[Entries for locating text and elements]
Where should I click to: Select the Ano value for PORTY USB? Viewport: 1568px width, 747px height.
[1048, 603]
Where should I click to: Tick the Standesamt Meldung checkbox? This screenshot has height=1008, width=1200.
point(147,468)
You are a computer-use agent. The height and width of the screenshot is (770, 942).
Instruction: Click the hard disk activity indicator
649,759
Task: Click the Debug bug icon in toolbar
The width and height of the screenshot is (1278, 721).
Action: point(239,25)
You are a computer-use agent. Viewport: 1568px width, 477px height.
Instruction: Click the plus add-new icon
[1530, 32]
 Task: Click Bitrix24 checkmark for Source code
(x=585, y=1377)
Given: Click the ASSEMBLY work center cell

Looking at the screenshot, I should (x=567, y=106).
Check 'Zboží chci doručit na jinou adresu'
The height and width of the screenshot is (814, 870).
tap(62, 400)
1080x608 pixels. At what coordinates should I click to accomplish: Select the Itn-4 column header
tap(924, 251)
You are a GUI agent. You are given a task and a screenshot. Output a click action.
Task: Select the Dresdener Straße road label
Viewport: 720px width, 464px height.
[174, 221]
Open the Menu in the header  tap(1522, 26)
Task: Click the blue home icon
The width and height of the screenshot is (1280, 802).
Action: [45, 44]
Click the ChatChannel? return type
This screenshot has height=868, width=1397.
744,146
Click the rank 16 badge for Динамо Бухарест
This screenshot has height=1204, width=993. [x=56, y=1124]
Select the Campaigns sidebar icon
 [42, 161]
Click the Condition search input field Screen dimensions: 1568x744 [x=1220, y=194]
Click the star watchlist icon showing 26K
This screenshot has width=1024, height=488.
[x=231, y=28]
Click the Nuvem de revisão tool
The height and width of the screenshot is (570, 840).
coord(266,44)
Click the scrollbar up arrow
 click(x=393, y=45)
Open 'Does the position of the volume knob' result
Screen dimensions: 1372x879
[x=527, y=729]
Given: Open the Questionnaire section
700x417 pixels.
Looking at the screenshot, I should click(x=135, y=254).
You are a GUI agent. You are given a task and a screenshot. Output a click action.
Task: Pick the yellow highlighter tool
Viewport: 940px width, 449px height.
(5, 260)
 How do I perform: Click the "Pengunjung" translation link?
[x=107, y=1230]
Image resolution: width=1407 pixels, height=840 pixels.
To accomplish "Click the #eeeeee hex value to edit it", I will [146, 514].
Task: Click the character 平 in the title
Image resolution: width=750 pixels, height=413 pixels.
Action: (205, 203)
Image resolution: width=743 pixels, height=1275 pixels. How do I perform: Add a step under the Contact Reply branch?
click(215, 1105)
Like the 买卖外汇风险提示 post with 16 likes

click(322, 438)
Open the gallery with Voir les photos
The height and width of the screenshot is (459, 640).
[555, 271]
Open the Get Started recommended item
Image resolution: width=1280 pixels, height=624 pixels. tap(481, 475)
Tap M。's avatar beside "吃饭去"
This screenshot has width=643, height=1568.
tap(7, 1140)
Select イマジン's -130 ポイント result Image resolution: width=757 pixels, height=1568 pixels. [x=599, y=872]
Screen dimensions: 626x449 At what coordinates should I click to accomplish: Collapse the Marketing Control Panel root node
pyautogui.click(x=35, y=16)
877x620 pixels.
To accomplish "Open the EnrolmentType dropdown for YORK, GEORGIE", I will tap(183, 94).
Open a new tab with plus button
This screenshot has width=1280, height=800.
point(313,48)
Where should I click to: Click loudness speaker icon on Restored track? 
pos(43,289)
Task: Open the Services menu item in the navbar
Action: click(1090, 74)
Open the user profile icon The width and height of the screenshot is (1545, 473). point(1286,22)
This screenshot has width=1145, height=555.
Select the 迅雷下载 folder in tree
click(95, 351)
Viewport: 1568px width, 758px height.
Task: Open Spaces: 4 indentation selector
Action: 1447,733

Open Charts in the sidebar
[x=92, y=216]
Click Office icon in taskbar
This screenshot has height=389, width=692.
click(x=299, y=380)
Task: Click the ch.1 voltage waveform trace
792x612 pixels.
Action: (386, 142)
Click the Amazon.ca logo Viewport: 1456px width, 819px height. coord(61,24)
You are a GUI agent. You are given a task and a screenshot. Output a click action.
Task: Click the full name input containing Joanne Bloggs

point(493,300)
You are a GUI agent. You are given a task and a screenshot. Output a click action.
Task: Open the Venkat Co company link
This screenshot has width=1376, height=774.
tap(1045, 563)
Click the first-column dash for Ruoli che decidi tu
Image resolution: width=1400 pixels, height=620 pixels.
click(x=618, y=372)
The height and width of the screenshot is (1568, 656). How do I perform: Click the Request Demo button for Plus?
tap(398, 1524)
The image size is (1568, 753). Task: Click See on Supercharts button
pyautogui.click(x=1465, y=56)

_Required work:_
Switch "Instruction" to "Goal" wherever it appears in the listing, from its first line through the line containing "tap(62, 400)", inclusive. Return those lines with nothing else altered.

_Worked solution:_
Where should I click to: Select the Ano value for PORTY USB? Viewport: 1568px width, 747px height.
[1048, 603]
Where should I click to: Tick the Standesamt Meldung checkbox? This screenshot has height=1008, width=1200.
point(147,468)
You are a computer-use agent. The height and width of the screenshot is (770, 942).
Goal: Click the hard disk activity indicator
649,759
Task: Click the Debug bug icon in toolbar
The width and height of the screenshot is (1278, 721).
Action: point(239,25)
You are a computer-use agent. Viewport: 1568px width, 477px height.
Goal: Click the plus add-new icon
[1530, 32]
 Task: Click Bitrix24 checkmark for Source code
(x=585, y=1377)
Given: Click the ASSEMBLY work center cell

Looking at the screenshot, I should (x=567, y=106).
Check 'Zboží chci doručit na jinou adresu'
The height and width of the screenshot is (814, 870).
tap(62, 400)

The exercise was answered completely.